**Problem to work on**:
Without including any image, repeat every record exactly.

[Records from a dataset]

# # # #

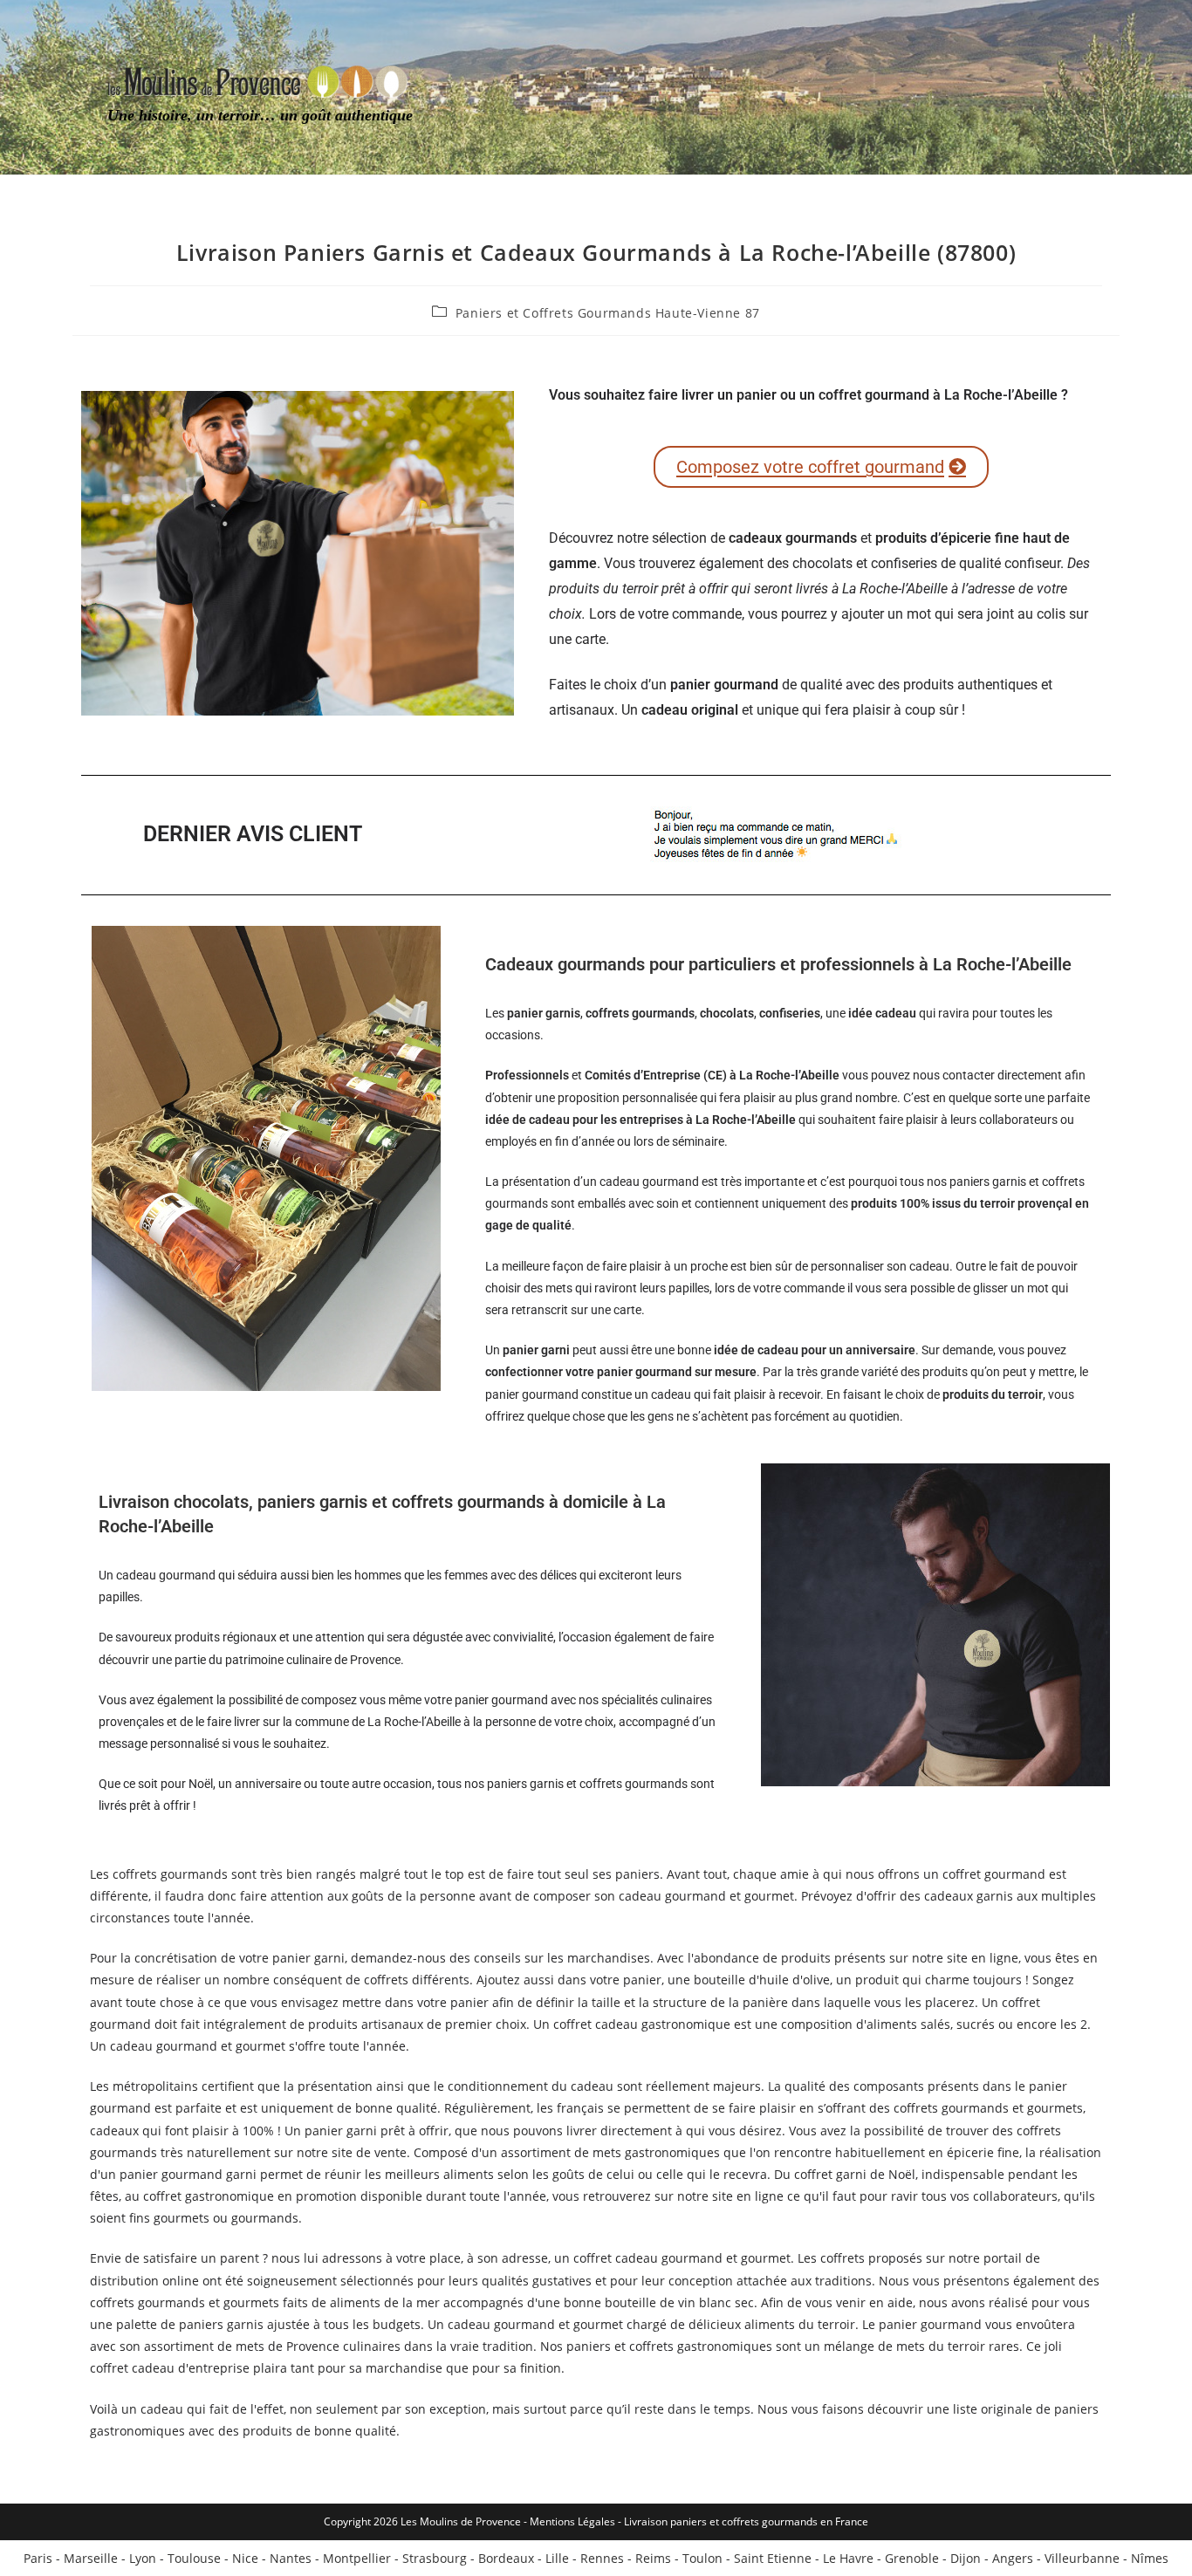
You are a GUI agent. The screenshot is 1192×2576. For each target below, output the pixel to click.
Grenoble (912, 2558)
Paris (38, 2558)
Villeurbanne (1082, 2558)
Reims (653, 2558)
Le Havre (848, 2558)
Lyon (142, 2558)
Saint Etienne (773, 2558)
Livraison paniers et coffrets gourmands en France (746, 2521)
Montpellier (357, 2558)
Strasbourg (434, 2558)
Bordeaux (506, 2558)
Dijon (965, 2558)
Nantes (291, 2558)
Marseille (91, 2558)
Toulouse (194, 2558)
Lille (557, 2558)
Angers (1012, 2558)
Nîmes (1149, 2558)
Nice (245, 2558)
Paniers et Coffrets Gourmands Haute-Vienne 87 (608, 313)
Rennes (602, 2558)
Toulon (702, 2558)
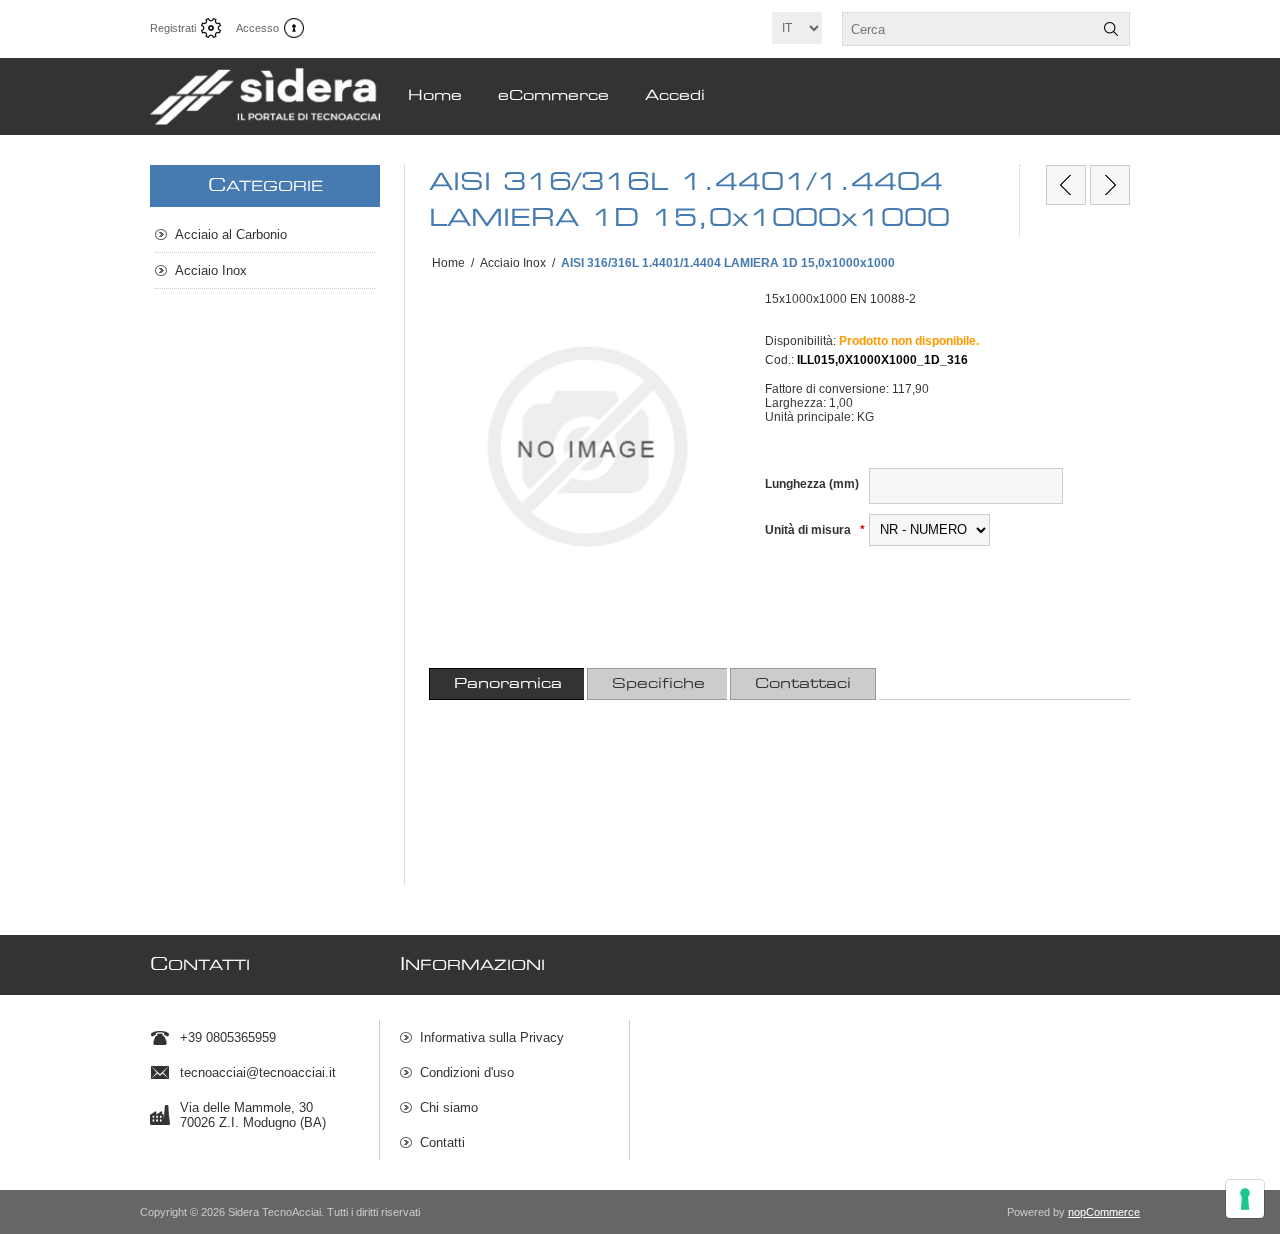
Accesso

# # # #

**Solved exercise**:
You are a GUI agent. The screenshot is 1192×2576. For each target below, output the pixel to click.
Grenoble (912, 2558)
Paris (38, 2558)
Villeurbanne (1082, 2558)
Reims (653, 2558)
Le Havre (848, 2558)
Lyon (142, 2558)
Saint Etienne (773, 2558)
Livraison paniers et coffrets gourmands en France (746, 2521)
Montpellier (357, 2558)
Strasbourg (434, 2558)
Bordeaux (506, 2558)
Dijon (965, 2558)
Nantes (291, 2558)
Marseille (91, 2558)
Toulouse (194, 2558)
Lille (557, 2558)
Angers (1012, 2558)
Nîmes (1149, 2558)
Nice (245, 2558)
Paniers et Coffrets Gourmands Haute-Vienne 87 (608, 313)
Rennes (602, 2558)
Toulon (702, 2558)
Accesso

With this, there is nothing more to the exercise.